What is needed - Provide again, from the entries below, every line from the one containing "Leadership (323, 1916)" through the one containing "Going on a trip (582, 877)", exactly as written, and no other line.

Data extracts: Begin

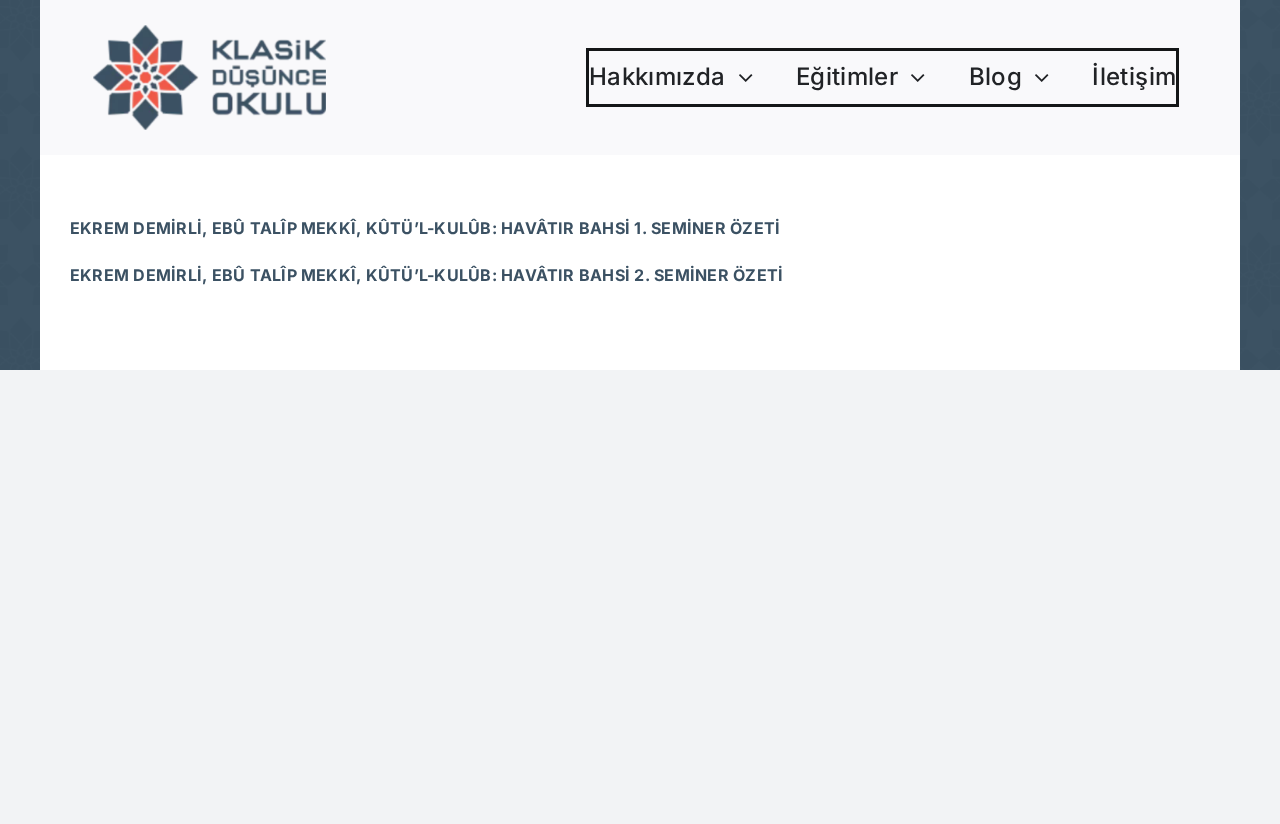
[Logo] (209, 33)
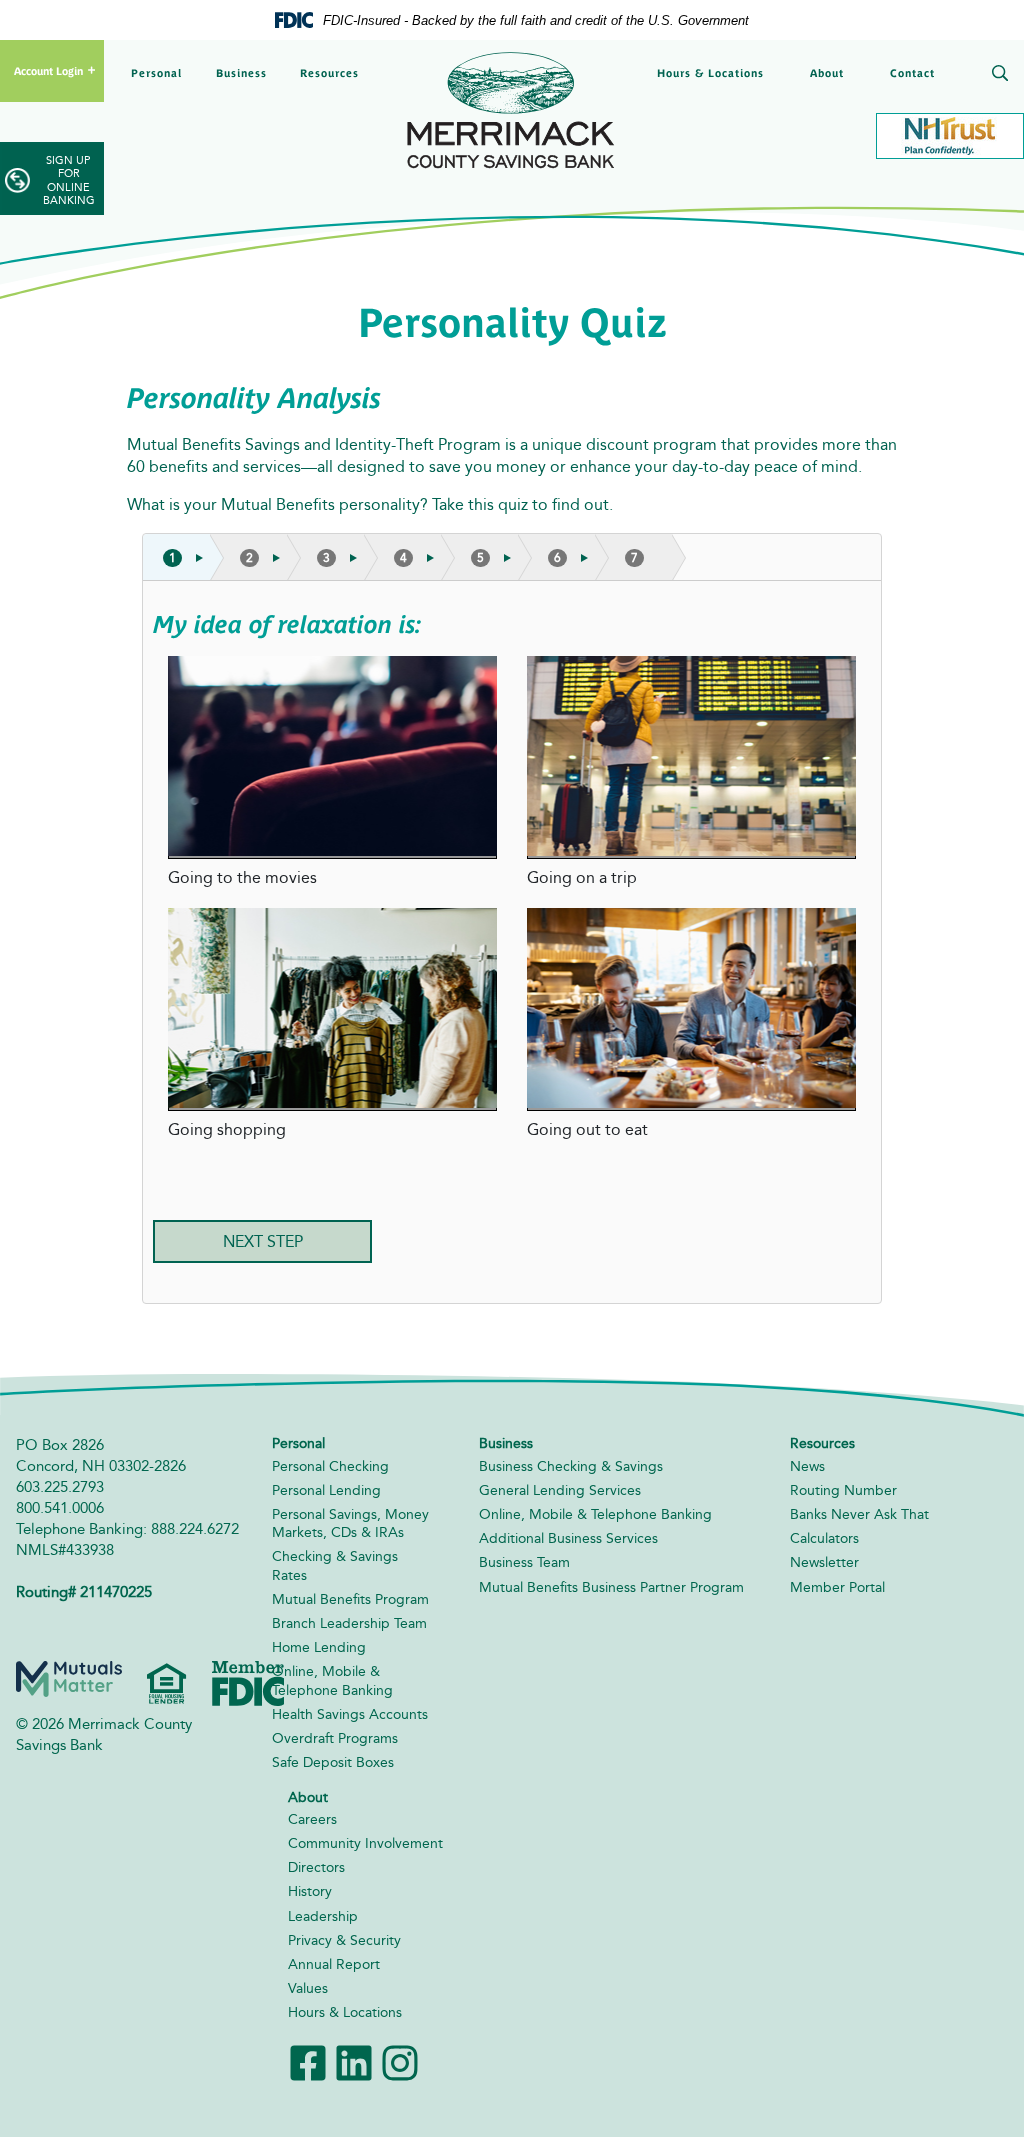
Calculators (824, 1538)
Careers (312, 1819)
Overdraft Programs (335, 1738)
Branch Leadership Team (349, 1623)
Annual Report (334, 1964)
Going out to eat (587, 1129)
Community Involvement (365, 1843)
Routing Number (843, 1490)
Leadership (323, 1916)
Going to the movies (242, 877)
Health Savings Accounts (350, 1714)
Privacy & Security (344, 1940)
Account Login (48, 71)
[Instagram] (400, 2060)
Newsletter (824, 1562)
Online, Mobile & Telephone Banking (332, 1680)
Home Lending (319, 1647)
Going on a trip (582, 877)
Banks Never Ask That (859, 1514)
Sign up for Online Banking (69, 180)
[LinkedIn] (354, 2060)
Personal (156, 73)
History (310, 1891)
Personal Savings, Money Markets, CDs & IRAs (350, 1523)
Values (308, 1988)
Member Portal (837, 1587)
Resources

Data extracts: End

Response area -
Leadership (323, 1916)
Going to the movies (242, 877)
Health Savings Accounts (350, 1714)
Privacy & Security (344, 1940)
Account Login (48, 71)
[Instagram] (400, 2060)
Newsletter (824, 1562)
Online, Mobile & Telephone Banking (332, 1680)
Home Lending (319, 1647)
Going on a trip (582, 877)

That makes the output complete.